Improvisação teatral — Artes, 7–10
A improvisação teatral consiste em construir uma cena no momento, ouvindo, aceitando propostas e acrescentando um passo útil.
A ideia
Na improvisação teatral, os intérpretes não sabem todas as falas antes de a cena começar. Inventam as palavras e as acções enquanto se escutam uns aos outros. Uma sugestão curta, como «vem aí uma tempestade» ou «esta mala não é minha», dá um ponto de partida à cena.
Por que improvisar?
Um guião é útil quando cada palavra e acção têm de ser planeadas, mas não consegue prever todas as surpresas.

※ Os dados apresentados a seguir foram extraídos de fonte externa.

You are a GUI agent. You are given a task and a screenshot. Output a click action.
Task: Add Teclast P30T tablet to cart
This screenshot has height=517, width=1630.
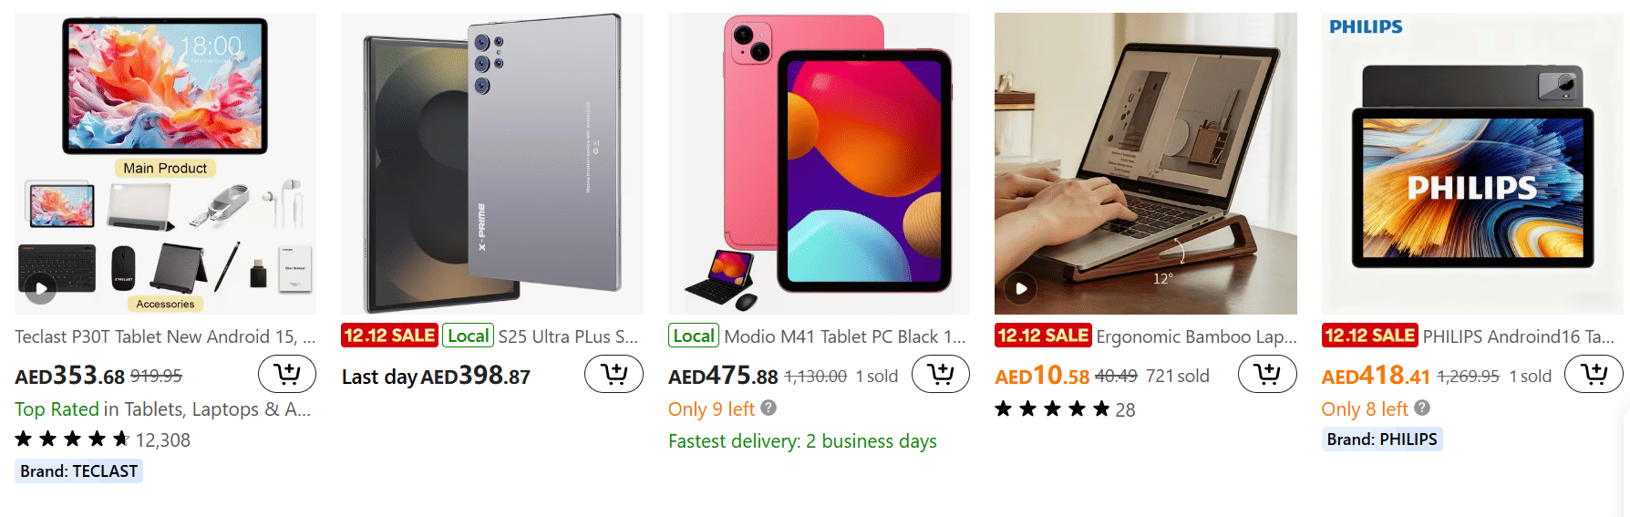pyautogui.click(x=286, y=374)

A improvisação resolve o problema de criar uma cena quando não existe um guião acabado ou quando um colega muda de direcção. Nasceu de intérpretes que brincavam, experimentavam e respondiam juntos diante de um público.
Constrói uma cena
Começa com a sugestão «estás à espera de um autocarro muito atrasado». Um intérprete diz «o horário está ao contrário» e aponta para um sinal. O colega aceita: «então o autocarro pode ir na direcção errada» e olha para a estrada. Durante três minutos, acrescenta um problema, uma resposta e um pormenor novo; não bloqueies todas as propostas.
Uma armadilha comum
Podes pensar que improvisar é dizer a coisa mais engraçada que te ocorre, mesmo que ignores o teu colega. É compreensível, porque as surpresas podem fazer rir, mas uma cena precisa de atenção partilhada. Aceitar uma proposta não significa concordar com tudo na vida real; significa usar o novo facto para a história continuar.
Onde é útil
A improvisação aparece em jogos teatrais, espectáculos de comédia e ensaios, quando os actores descobrem uma personagem ou resolvem uma cena. Também ajuda quando contas uma história sem notas, trabalhas em grupo ou respondes a uma pergunta inesperada. Escutar com atenção é tão importante como inventar, porque o teu próximo passo tem de encaixar no que já está a acontecer.